Summary Storage Profiling in the UI
Before diving into our detailed analysis of data storage, let’s take a quick look at the summary, account-level storage view provided by Snowflake. As a user with the ACCOUNTADMIN role, you can navigate to the Account page in the Snowflake UI to get a visual overview of the data storage for your account.
This page provides a view, by month, of the average and daily storage usage across your entire account. You can use the filters on the page to filter by database, Snowflake stage, and data maintained in Fail-safe (for disaster recovery).
Detailed Storage Profiling Using the Information Schema
The Snowflake Information Schema provides two functions and one view for monitoring detailed data storage at the database, stage, and table level:
- DATABASE_STORAGE_USAGE_HISTORY (function)

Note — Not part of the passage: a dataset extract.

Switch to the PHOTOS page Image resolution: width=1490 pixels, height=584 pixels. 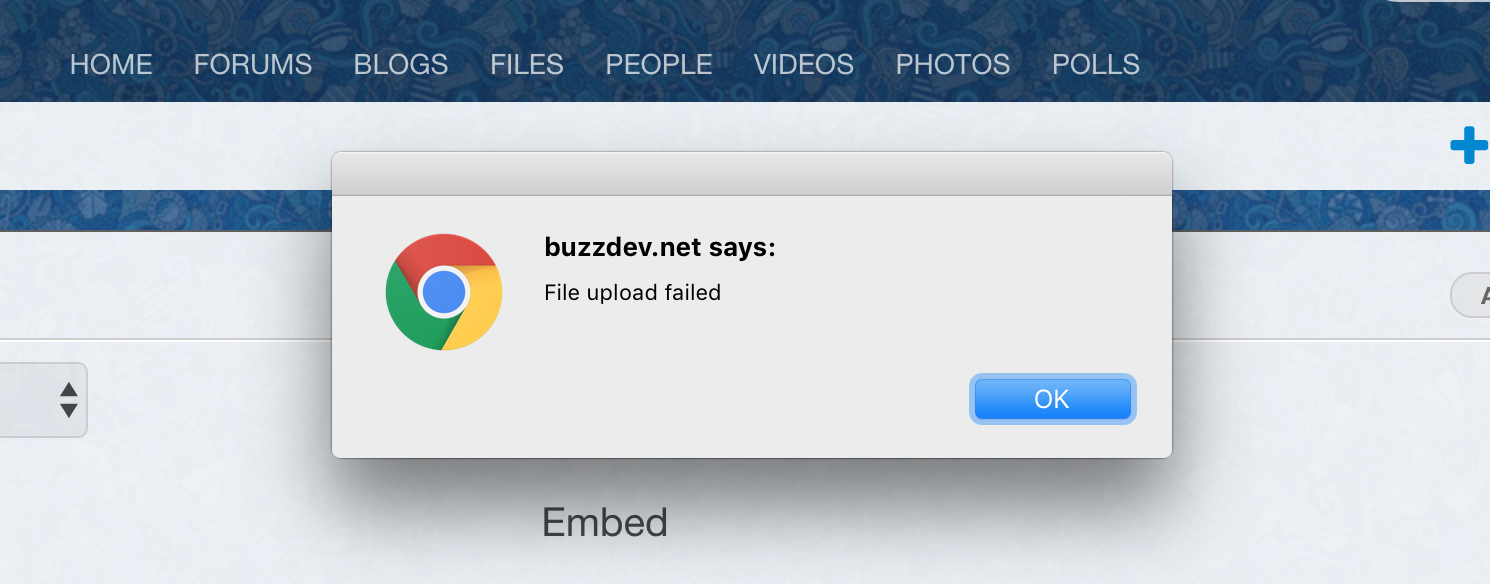click(953, 65)
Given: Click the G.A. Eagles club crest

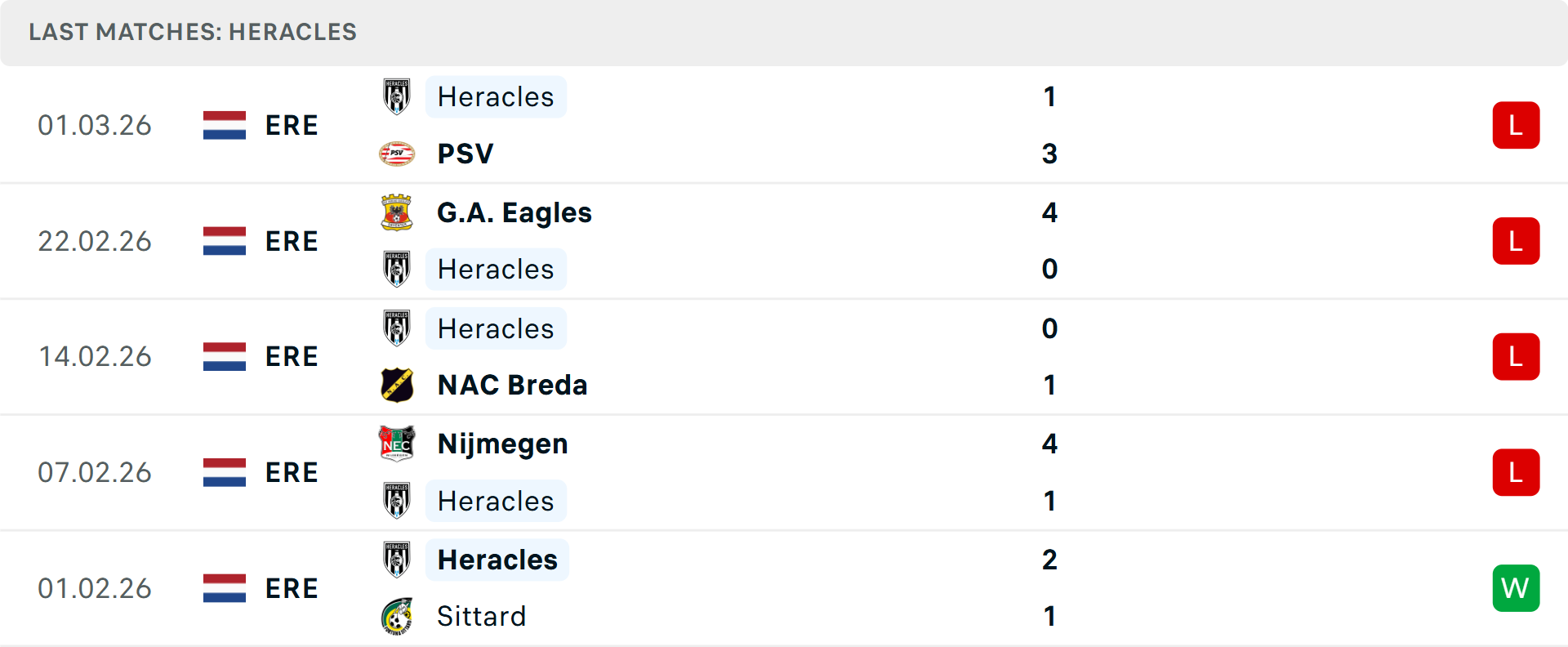Looking at the screenshot, I should click(397, 212).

- STAGE_STORAGE_USAGE_HISTORY (function)
- TABLE_STORAGE_METRICS (view)
The DATABASE_STORAGE_USAGE_HISTORY table function shows your database status and usage for all databases in your account or a specified database. Here’s an example of the usage over the last 10 days for a database named
use warehouse mywarehouse; select * from table(sales.information_schema.database_storage_usage_history(dateadd('days',-10,current_date()),current_date(), ‘SALES’));
Note that the above screenshot only displays some of the output columns. For full details about the output, see the online documentation. Also, per the Snowflake documentation:
If a database has been dropped and its data retention period has passed (i.e. database cannot be recovered using Time Travel), then the database name is reported as DROPPED_id.
At its core, the most useful insight from this function is the average growth in your database. Keep in mind, the output includes both AVERAGE_DATABASE_BYTES and AVERAGE_FAILSAFE_BYTES. Leveraging these data points to derive a percentage of Fail-safe over actual database size should give you an idea of how much you should be investing towards your Fail-safe storage. If certain data is not mission critical and doesn’t require Fail-safe, try setting these tables to transient. More granular information about Fail-safe data is provided in TABLE_STORAGE_METRICS, which we will look at more closely later in this post.

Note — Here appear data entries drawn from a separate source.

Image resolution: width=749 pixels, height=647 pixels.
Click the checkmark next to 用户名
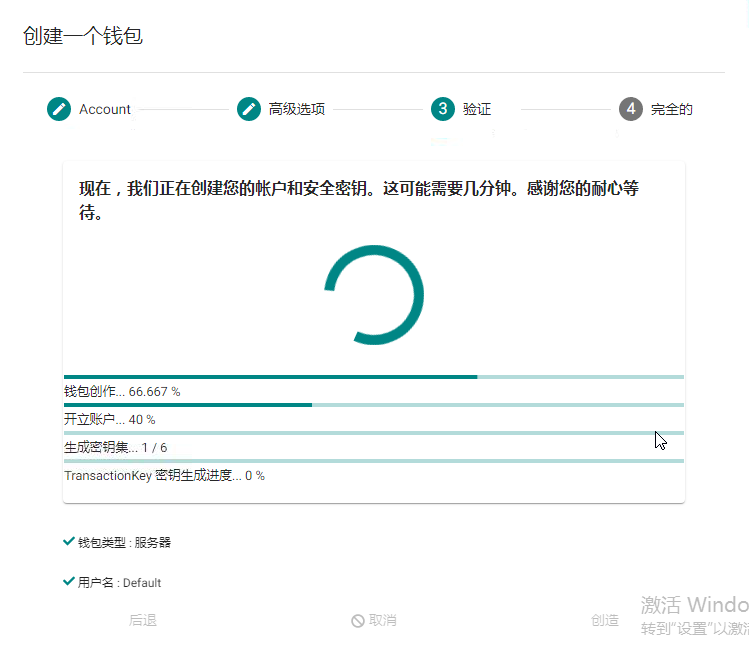click(69, 581)
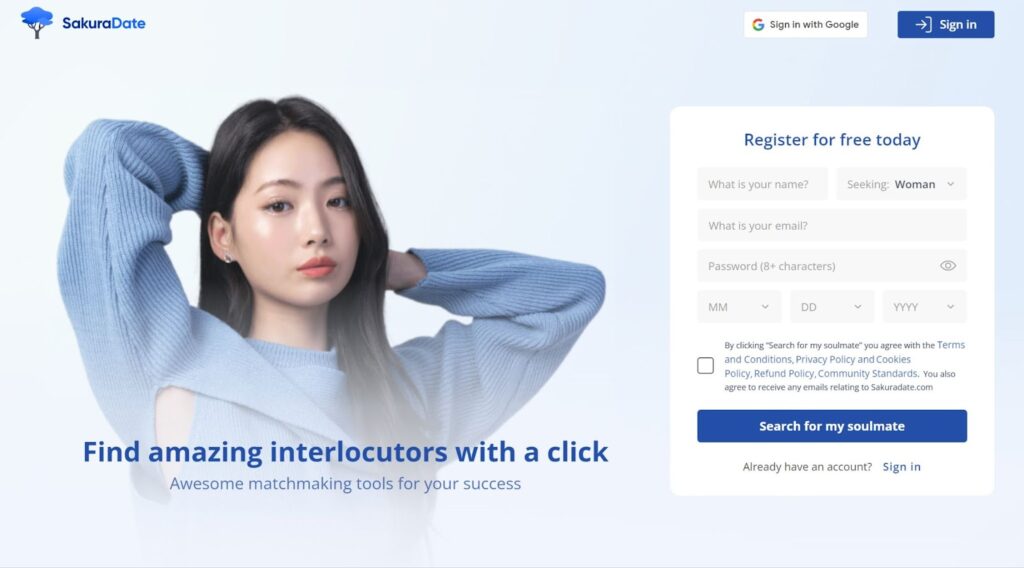Open the Refund Policy link
This screenshot has height=568, width=1024.
click(784, 373)
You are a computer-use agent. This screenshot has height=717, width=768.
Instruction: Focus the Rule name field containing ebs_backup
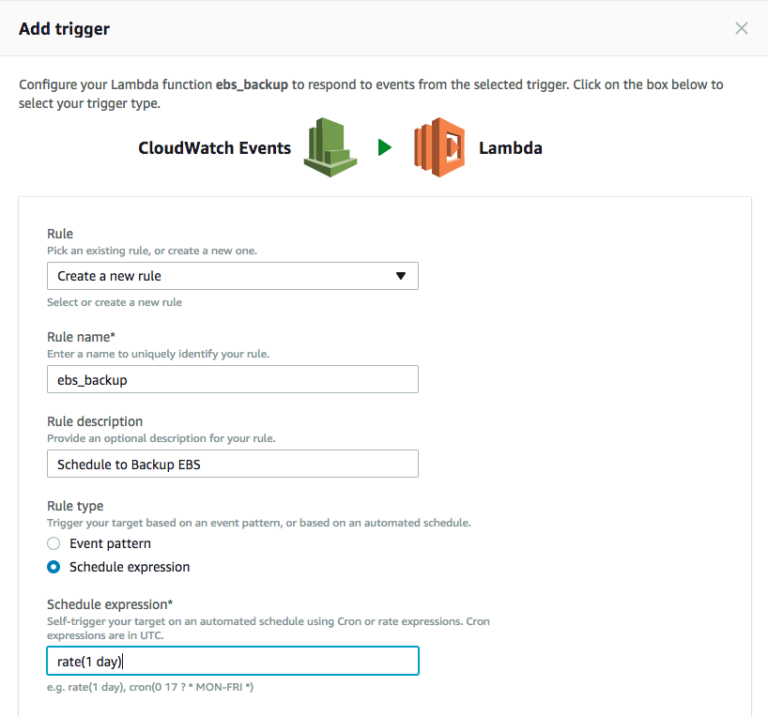coord(233,380)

Next, let’s look at STAGE_STORAGE_USAGE_HSTORY. This function shows you how much storage is being used for staged files across all your Snowflake staging locations, including named, internal stages. Note that this function does not allow querying storage on individual stages.
Here’s an example of staged file usage for the last 10 days (using the same database,
sales, from the previous example):
select * from table(sales.information_schema.stage_storage_usage_history(dateadd('days',-10,current_date()),current_date()));
Note that the above screenshot only displays some of the output columns. For full details about the output, see the online documentation.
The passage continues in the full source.